Race, gender and modernity in 1900’s France  Download event as icalendar

30 May 2011

2pm - 3pm

Venue: Federation of Graduate Women's Room, Level 1, Old Government House


School of European Languages and Literatures seminar by Professor Martine Antle, University of North Caroline at Chapel Hill.

This talk will map the construction of race in French popular culture and in various French artistic milieus from the 1900s until today. It will demonstrate that the Africanist and Orientalist discourses characteristic of the 1900s, even as they acquire different contours and emphases throughout the decades, remain firmly embedded within contemporary French political discourses and continue to inform France’s official position towards citizens hailing from its former colonies.

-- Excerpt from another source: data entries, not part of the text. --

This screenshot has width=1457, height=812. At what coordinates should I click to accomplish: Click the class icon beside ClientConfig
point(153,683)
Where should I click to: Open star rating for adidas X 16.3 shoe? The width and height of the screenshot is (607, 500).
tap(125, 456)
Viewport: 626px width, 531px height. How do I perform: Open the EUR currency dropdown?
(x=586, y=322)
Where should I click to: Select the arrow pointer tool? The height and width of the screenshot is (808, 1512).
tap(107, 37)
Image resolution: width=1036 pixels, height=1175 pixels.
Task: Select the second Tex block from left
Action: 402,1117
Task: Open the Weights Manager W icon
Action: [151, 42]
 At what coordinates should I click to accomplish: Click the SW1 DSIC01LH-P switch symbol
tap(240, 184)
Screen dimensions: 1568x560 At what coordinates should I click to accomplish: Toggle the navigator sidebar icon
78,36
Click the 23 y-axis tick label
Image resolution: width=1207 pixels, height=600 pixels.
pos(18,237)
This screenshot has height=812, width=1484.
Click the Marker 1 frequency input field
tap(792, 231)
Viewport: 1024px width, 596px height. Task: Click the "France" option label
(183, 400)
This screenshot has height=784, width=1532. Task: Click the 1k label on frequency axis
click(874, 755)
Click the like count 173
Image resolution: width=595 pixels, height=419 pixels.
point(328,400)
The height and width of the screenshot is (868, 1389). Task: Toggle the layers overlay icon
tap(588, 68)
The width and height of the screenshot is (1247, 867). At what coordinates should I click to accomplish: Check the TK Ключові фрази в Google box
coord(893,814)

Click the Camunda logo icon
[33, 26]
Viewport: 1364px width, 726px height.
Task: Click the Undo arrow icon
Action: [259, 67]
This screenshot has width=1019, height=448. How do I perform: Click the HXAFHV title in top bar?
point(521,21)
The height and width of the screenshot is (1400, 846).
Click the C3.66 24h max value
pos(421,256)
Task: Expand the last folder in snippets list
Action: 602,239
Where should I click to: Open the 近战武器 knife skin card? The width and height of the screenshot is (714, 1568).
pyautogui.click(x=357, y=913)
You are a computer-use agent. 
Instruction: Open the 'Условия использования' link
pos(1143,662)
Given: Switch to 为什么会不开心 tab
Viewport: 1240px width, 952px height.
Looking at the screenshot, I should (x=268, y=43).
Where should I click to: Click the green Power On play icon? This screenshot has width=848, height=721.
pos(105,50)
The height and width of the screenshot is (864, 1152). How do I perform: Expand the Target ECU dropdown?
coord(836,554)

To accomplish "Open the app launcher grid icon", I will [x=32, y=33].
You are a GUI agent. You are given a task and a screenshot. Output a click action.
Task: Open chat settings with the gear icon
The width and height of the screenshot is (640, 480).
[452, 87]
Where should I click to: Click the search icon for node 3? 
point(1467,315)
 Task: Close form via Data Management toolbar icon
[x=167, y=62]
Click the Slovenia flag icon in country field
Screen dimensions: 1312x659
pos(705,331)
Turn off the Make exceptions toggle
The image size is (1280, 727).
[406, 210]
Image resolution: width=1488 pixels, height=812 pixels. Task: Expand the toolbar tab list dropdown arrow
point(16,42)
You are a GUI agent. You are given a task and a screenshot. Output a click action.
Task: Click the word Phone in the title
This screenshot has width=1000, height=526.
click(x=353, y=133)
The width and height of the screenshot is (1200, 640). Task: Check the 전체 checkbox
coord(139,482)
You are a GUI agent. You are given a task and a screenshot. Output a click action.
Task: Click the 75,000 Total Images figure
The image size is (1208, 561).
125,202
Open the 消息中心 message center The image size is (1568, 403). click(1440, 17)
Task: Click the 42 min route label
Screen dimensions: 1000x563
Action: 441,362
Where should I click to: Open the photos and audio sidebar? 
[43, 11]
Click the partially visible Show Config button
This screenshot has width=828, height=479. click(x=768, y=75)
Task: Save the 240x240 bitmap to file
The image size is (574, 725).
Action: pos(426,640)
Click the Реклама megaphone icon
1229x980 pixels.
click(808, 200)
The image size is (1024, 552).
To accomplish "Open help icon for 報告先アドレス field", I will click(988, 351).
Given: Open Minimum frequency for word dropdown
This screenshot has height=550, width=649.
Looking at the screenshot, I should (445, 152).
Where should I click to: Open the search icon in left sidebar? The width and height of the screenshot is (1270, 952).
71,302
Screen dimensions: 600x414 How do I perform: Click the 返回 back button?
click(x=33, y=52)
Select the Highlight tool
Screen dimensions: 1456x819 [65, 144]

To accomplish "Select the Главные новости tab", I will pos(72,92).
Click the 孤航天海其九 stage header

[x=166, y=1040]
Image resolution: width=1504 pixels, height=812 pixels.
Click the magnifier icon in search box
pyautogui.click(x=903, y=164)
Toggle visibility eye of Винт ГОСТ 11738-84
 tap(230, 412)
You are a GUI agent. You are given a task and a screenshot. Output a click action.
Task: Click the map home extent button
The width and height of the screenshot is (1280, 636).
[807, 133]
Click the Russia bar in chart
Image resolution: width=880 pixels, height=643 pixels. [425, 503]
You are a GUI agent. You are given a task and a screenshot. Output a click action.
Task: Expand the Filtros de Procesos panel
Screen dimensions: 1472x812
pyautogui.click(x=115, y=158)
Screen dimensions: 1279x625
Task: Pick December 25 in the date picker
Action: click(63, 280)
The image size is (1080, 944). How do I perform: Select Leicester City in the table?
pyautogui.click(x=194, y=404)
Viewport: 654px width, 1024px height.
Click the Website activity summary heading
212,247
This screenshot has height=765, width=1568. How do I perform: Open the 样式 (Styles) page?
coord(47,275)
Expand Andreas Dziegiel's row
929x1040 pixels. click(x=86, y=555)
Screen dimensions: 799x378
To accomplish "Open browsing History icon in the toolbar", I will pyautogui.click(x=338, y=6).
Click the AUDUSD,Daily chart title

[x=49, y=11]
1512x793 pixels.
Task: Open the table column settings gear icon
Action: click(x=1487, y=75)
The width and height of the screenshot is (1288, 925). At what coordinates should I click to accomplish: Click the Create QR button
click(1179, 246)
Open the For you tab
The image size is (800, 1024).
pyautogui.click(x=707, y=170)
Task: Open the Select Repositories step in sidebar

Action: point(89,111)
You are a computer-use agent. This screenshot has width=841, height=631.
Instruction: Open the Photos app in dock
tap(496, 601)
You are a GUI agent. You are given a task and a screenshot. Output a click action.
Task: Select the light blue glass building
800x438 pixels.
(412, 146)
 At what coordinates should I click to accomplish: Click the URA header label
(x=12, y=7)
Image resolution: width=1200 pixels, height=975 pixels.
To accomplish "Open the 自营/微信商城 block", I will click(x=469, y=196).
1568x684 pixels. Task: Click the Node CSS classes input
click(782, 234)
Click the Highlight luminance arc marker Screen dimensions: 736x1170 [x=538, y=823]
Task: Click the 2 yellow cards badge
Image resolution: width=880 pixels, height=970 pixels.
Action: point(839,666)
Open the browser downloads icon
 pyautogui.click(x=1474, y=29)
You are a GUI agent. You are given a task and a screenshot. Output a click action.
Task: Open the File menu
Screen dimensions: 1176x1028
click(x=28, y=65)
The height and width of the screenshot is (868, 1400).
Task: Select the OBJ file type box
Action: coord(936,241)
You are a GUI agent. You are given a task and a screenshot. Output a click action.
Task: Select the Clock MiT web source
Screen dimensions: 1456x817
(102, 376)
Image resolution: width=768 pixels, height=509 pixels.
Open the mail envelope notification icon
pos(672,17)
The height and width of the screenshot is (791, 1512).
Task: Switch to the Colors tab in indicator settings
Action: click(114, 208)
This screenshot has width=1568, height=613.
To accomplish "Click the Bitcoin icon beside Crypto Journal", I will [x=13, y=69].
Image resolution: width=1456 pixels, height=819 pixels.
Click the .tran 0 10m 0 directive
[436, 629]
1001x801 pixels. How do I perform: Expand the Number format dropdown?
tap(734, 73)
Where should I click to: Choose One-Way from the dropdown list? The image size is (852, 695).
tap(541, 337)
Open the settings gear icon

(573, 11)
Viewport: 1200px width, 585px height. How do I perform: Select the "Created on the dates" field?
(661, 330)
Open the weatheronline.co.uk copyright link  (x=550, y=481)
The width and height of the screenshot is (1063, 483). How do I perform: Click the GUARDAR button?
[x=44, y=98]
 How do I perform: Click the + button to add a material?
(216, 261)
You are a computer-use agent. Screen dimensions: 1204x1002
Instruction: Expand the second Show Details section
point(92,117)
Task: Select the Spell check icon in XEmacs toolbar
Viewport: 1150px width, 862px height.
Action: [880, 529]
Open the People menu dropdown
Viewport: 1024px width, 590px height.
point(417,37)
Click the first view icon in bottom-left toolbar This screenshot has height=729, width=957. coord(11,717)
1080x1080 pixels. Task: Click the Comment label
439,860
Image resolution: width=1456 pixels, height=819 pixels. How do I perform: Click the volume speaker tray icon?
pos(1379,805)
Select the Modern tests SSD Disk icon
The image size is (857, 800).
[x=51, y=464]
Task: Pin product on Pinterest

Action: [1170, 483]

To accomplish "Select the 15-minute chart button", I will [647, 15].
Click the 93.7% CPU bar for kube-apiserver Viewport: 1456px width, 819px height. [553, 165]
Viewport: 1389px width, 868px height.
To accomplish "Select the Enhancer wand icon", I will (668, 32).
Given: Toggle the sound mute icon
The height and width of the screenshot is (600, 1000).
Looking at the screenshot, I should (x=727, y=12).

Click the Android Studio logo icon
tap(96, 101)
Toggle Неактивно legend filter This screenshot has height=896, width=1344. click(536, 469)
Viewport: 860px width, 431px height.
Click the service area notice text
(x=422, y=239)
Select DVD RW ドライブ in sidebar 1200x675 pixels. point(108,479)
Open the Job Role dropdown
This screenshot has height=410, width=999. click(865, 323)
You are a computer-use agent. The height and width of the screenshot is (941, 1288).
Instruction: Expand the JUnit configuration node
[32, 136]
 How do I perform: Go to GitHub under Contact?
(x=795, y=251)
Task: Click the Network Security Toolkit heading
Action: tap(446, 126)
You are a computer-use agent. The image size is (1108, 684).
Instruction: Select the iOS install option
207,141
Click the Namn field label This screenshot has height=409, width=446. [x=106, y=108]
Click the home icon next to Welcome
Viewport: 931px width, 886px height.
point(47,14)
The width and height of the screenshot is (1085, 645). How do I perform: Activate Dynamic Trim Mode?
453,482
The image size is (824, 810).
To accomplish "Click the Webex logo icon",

Professor Antle is a specialist of contemporary French and Francophone Studies. Her research ranges from avant-garde theatre to women in surrealism, to questions of race, gender, and alterity in 20th- and 21st -century French and Francophone literature and art. She has argued that, beyond its inherent contradictions and conflicting interpretations, surrealism, through its cultural, generic and gender experimentations, played a fundamental role in our understanding of otherness and of multiculturalism in the 20th century. Among Prof. Antle’s many publications in this area are Cultures du Surréalisme: les représentations de l'autre (2001) and Théâtre et poésie surréalistes: Vitrac et la scène virtuelle (1988). She has also edited or co-edited five volumes on themes such as Franco-Arabic dialogues and lesbian and gay strategies of resistance in French and Francophone contexts. Her latest publications focus on art and on the growing contributions of Francophone artists to the international art scene, as attested to by her art catalogues and interviews with Arab American and Iranian American artists. Her current research is a book-length project on Strategies of Resistance in Contemporary Art: The Contributions of Arab Women Artists.